Koşan kişiye baktık, sanki saniyeler uzadı ve zaman durdu. Düşündük, bu normal bir yarışmacı değildi. Çünkü deyim yerinde ise canını dişine takmış deli gibi koşuyordu. Hayatı kazanmak veya kaybetmemek için kendine hâkim olmalıydı.
Yeni bir başlangıç yapmak adına, bazen kaldırımdan, bazen de yoldan koşuyordu. Dereceye girmek değil de sanki hayatını koymuştu ortaya. Yüzü alev almış gibi yanıyordu. Burun deliklerinden lokomotif buharı gibi sıcak hava çıkıyordu. Binanın önüne çok az kalmıştı. İnsanlar arkasından hayretler içerisinde bakıyordu.
Yaptığı yarış olamazdı. Kendini parçalamaya koşuyordu. Bu gidişle varış çizgisi veya son düdük sesi olmayacaktı. Gözleri kızardı, dışarı fırladı ve saçları dikleşti. Ceketini çıkarıp attı, gömleğinin yakasını yırttı. Arkadaş deli gibi koşuyor, dedi.
Bulunduğumuz pencerenin önüne yaklaştığında koşucuyu tanıdım. Heyecanla dışarı çıktım. Onun yarış, derece diye bir derdinin olmadığını anladım. Ortada hayati önem arz eden bir problem olabilirdi. Hırsı ilk sırada yer almak diye düşünülemezdi. Bu heyecanlı olayın püf noktası açığa çıkmamıştı. Fakat koşan arkadaş bitmiş, ne yaptığını bilmez hâle gelmişti. Canı yandığı belliydi. Bu koşuyla derece yapar mıydı? bilemem ama dereceden öte bir dert sarmıştı paçayı.
Yanıma yaklaşan bir arkadaş, can havliyle koşuyor, ağzından alev çıkıyor, dedi.
Bireysel bir problemi çözmek için mi? koşuyordu. Koşmak değildi yaptığı kendini paralamak. Bu bir akıl hareketi olamazdı, çünkü kendine hâkim değildi. Yol ile kaldırım arasında kaybolmuş gibiydi. Belki de kötülüklerden kaçıyor veya ipi aynı hırsla göğüslemek istiyordu. Onu bu derece güçlü kılan ne olabilirdi.

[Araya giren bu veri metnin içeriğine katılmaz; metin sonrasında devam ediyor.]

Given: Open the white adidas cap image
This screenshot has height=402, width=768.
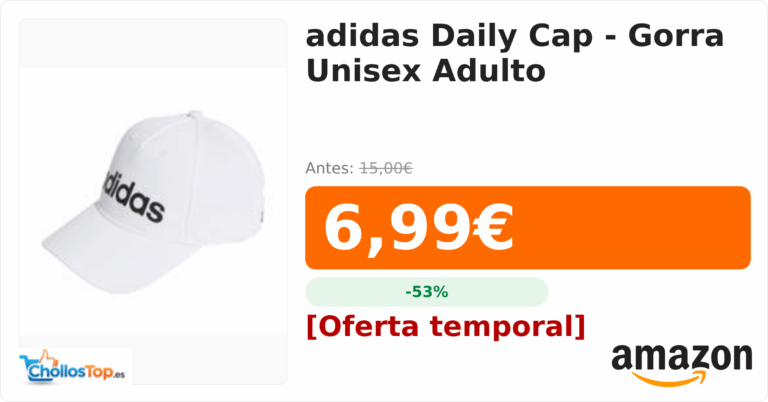Looking at the screenshot, I should coord(153,202).
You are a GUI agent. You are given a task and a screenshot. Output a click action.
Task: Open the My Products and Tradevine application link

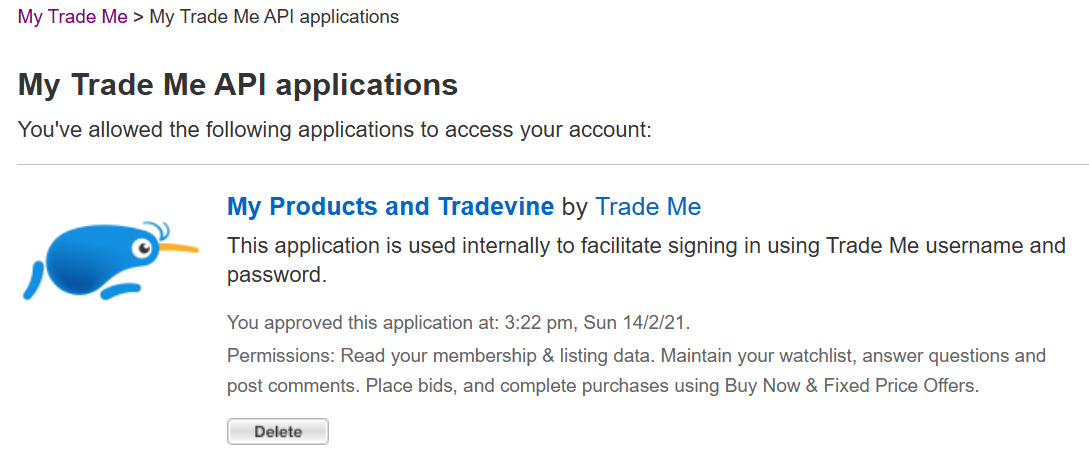390,207
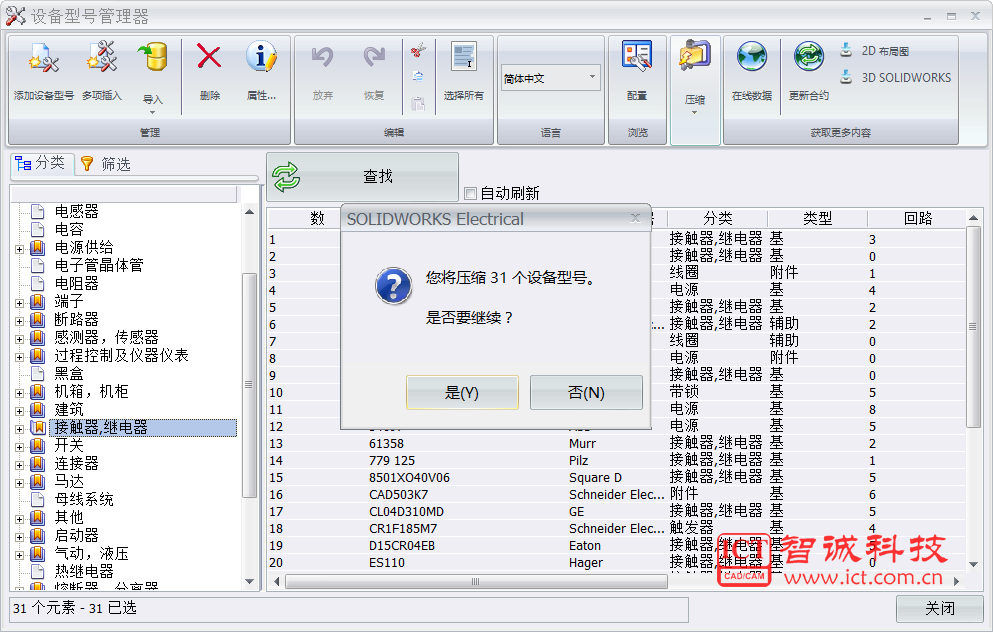Switch to the 筛选 (filter) tab

pyautogui.click(x=106, y=164)
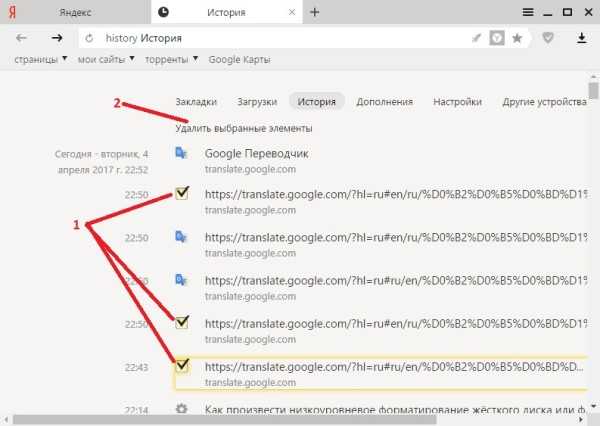Open the browser hamburger menu
Image resolution: width=600 pixels, height=426 pixels.
[x=528, y=12]
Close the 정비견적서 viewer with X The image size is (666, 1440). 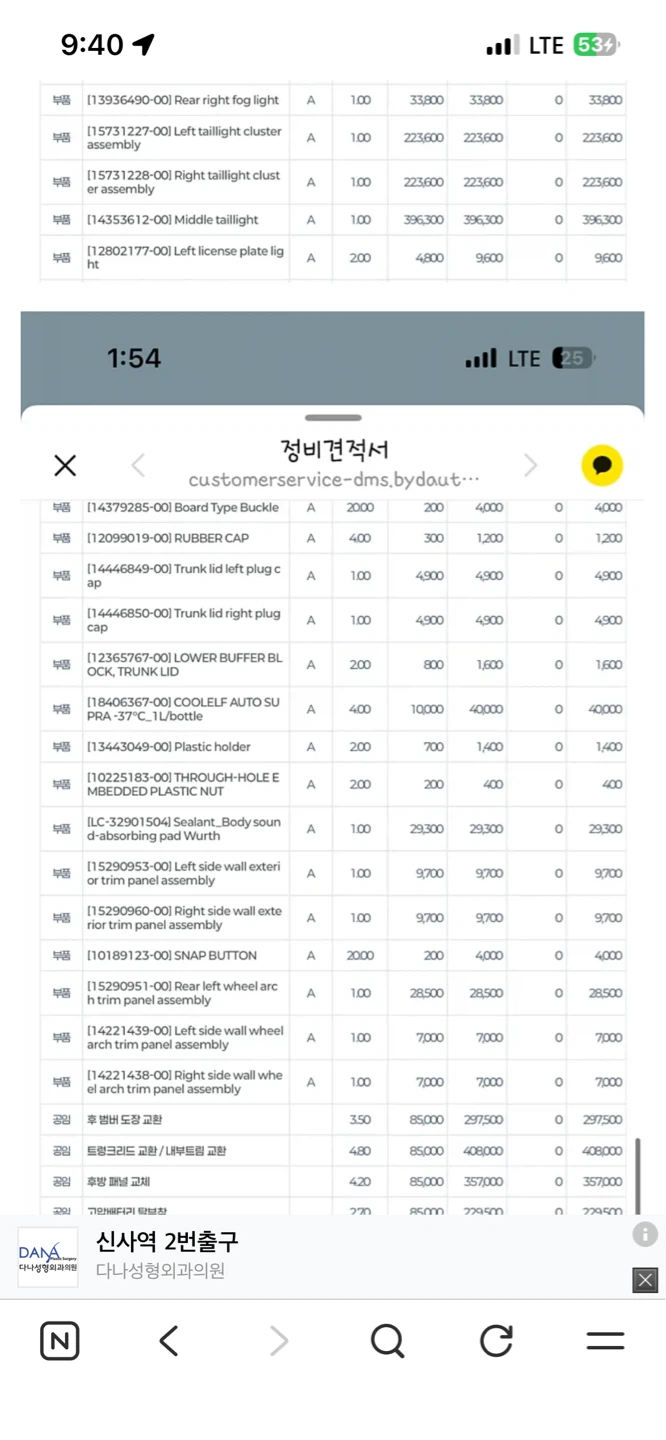[65, 465]
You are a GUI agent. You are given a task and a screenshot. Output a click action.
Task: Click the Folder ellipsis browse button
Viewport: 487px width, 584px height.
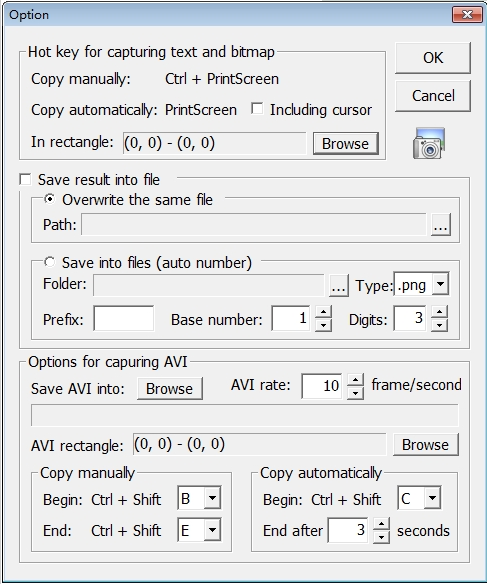coord(338,286)
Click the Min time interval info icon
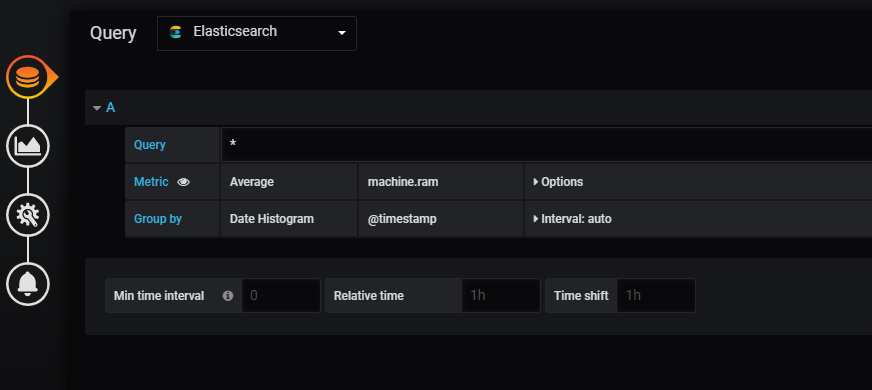 point(227,295)
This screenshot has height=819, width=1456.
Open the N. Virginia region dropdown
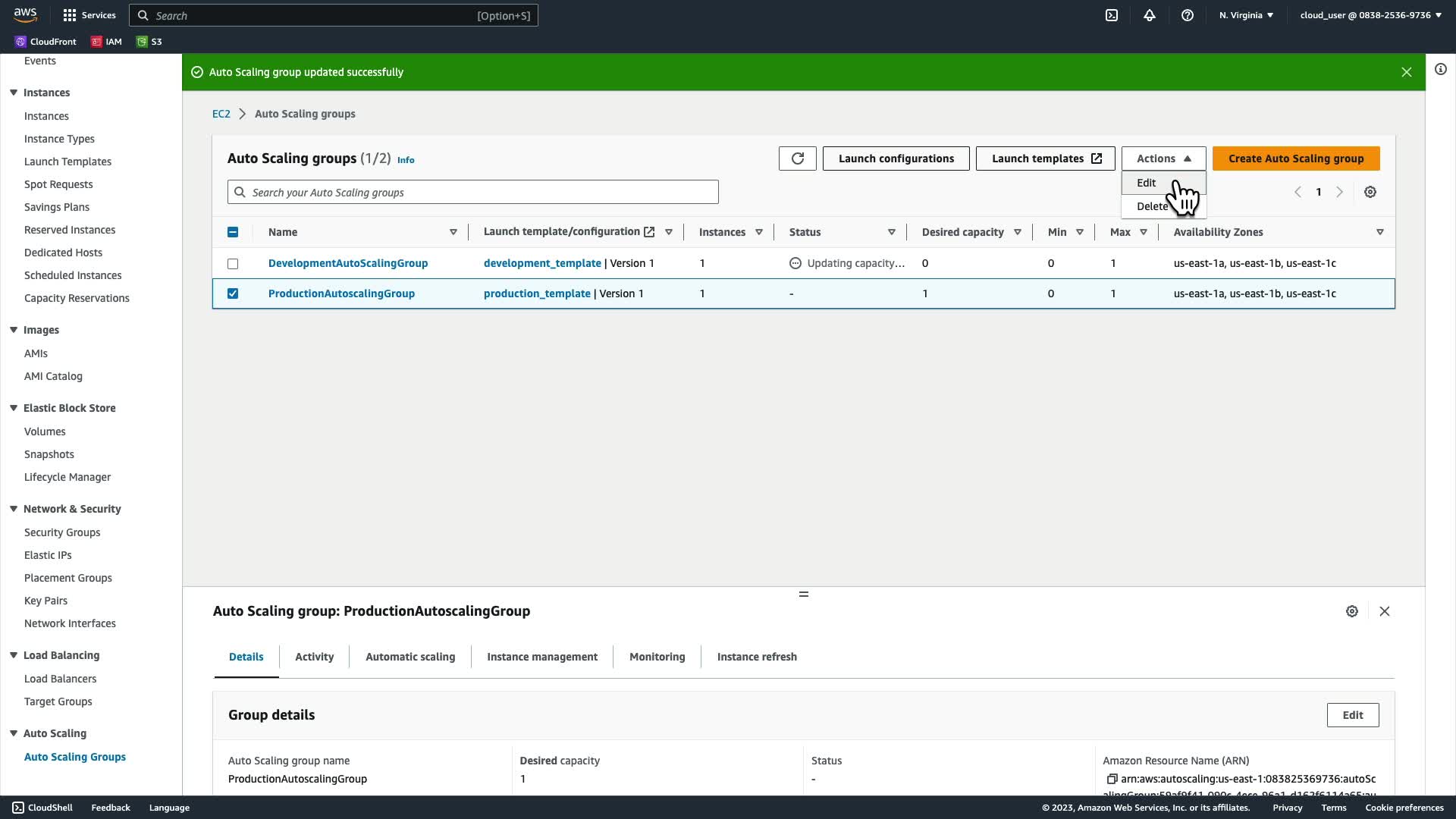click(x=1246, y=15)
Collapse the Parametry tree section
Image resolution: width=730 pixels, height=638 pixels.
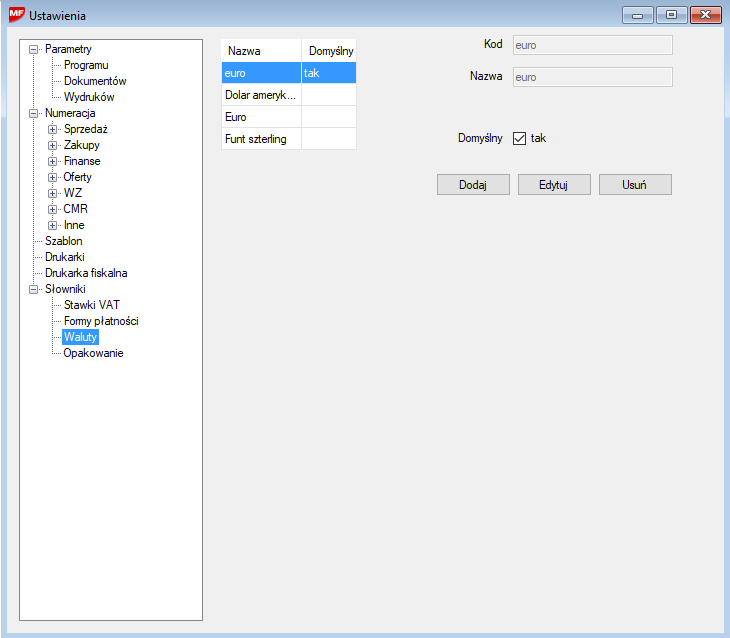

Koşucu bize çok yaklaştığında, yüzü koyun yere yapıştı. İki eli açık uzandı. Ayağa kaldırmak için önce onu asfalttan kazımak gerekecekti. Yüzü kan içerisinde çaresizliğin girdabında duyularıyla çevreyi ve insanları taradı. Ellerini tutmak istedim. Gözleri sabit bir noktaya bakmaya başladı.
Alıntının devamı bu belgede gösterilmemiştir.